Excerpt:
————————

Over the past several years, there seems to have a been a decline in the attention do what is commonly termed ‘doctrine’. The term ‘doctrine’ has taken on a negative connotation even in our evangelical churches, as if it’s merely the invention of ‘religious’  men and the product of their imaginations. Well, the Bible tells us that there is good doctrine and bad doctrine.

Indeed, Jesus Christ frowned on commandments of men presenting as doctrine commandments of men in conversation with Pharisee in His day.

You hypocrites! Well did Isaiah prophesy of you, when he said: “‘This people honors me with their lips, but their heart is far from me; in vain do they worship me, teaching as doctrines the commandments of men.'” – Matt 15:9

Jesus does not condemn doctrine, but commandments of men taught as ‘doctrine’. It is said of the early church that they:

“And they devoted themselves to the apostles’ teaching (doctrine) and the fellowship, to the breaking of bread and the prayers.” –Acts 2:42

‘Teaching’ in that passage comes from the same Greek word as ‘doctrine’ and ‘teaching’ in the following verses:

Eph 4:14  …so that we may no longer be children, tossed to and fro by the waves and carried about by every wind of doctrine, by human cunning, by craftiness in deceitful schemes.

————————

(Source data)
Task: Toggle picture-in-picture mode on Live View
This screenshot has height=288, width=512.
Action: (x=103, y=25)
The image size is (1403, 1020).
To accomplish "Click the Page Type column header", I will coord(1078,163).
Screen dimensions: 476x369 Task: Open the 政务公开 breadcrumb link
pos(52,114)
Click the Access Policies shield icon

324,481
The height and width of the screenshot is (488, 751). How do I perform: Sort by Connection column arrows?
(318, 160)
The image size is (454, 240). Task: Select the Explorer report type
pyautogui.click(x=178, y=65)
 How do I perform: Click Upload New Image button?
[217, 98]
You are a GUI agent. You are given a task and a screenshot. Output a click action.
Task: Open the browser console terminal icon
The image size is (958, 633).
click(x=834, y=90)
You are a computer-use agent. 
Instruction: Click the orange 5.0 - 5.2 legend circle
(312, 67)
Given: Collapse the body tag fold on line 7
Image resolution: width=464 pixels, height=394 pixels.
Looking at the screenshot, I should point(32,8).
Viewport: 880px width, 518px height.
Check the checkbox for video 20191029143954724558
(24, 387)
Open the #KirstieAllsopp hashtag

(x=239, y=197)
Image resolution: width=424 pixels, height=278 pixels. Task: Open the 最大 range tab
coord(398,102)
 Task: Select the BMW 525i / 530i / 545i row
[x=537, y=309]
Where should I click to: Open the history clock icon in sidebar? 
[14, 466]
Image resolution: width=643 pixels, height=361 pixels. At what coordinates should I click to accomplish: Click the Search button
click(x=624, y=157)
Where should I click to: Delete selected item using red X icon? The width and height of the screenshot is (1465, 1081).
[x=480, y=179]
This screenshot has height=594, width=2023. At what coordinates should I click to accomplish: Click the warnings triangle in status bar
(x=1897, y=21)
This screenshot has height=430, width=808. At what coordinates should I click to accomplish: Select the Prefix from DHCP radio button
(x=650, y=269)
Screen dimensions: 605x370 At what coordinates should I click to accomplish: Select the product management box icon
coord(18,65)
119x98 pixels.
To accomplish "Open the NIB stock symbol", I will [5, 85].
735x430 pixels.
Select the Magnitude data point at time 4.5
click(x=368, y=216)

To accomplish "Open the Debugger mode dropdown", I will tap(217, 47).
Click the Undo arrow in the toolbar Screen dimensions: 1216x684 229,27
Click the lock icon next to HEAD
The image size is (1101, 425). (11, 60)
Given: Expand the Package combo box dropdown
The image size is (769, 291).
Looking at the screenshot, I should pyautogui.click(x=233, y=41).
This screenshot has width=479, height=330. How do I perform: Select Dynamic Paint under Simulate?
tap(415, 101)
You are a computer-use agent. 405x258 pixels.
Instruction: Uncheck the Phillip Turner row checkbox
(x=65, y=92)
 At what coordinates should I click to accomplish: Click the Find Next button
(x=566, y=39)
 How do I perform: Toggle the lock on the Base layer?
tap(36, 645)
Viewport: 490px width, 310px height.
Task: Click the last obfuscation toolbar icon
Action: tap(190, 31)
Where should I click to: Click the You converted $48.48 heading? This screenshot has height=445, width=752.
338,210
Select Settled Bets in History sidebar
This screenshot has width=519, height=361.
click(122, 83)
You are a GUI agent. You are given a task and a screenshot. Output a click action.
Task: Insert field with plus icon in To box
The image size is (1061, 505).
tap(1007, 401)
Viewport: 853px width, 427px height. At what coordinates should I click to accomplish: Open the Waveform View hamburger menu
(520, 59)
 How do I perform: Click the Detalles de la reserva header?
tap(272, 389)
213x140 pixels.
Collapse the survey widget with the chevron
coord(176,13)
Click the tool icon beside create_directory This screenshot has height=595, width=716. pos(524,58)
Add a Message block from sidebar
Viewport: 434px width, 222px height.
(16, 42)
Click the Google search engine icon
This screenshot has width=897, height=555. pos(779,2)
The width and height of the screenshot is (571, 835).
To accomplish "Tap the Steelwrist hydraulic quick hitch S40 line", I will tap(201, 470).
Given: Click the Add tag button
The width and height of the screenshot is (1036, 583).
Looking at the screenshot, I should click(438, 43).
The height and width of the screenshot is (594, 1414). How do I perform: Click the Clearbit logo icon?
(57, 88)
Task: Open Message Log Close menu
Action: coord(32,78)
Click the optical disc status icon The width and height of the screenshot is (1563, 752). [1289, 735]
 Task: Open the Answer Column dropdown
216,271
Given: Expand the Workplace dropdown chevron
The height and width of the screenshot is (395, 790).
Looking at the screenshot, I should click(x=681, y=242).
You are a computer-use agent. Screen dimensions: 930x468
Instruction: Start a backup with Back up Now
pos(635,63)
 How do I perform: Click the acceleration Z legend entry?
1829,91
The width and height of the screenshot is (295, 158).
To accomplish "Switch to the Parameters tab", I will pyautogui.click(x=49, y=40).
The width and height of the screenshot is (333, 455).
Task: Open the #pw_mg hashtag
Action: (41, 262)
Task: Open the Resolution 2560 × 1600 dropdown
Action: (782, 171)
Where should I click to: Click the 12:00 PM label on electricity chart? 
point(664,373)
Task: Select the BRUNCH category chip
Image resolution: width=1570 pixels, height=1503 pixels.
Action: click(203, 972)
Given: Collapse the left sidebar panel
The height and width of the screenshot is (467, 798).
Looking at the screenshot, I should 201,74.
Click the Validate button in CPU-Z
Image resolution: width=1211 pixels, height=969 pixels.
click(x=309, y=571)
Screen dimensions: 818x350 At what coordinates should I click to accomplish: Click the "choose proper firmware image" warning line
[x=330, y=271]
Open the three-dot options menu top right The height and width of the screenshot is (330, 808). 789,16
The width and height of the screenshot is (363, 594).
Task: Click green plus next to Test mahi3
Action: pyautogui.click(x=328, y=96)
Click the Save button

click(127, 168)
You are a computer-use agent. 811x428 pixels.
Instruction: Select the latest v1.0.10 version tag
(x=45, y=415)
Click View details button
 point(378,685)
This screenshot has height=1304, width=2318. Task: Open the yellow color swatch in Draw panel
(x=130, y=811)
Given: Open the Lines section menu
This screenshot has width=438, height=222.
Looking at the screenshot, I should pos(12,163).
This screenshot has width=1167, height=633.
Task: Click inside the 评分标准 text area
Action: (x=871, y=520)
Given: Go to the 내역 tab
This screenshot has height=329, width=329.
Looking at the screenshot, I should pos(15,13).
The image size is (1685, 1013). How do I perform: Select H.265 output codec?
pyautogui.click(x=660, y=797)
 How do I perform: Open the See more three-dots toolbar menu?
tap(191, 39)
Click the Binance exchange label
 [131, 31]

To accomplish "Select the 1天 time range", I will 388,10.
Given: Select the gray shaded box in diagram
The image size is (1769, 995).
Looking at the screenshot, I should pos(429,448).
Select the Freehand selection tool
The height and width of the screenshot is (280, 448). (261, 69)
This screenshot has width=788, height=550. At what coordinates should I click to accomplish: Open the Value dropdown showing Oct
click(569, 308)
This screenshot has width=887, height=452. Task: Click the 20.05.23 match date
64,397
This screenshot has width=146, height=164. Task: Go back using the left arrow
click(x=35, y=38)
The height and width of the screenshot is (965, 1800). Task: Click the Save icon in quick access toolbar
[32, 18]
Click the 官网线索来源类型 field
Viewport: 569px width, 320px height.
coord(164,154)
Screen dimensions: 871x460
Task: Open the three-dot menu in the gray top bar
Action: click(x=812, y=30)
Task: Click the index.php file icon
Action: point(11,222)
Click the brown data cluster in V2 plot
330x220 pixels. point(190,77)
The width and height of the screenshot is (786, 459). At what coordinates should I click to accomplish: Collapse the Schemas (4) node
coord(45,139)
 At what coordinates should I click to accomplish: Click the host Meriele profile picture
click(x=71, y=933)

————————

Work instructions: Please translate this sentence from the excerpt on doctrine into Spanish: "Jesus does not condemn doctrine, but commandments of men taught as ‘doctrine’."

Problem solution: Jesús no condena la doctrina, sino los mandamientos de hombres enseñados como «doctrina».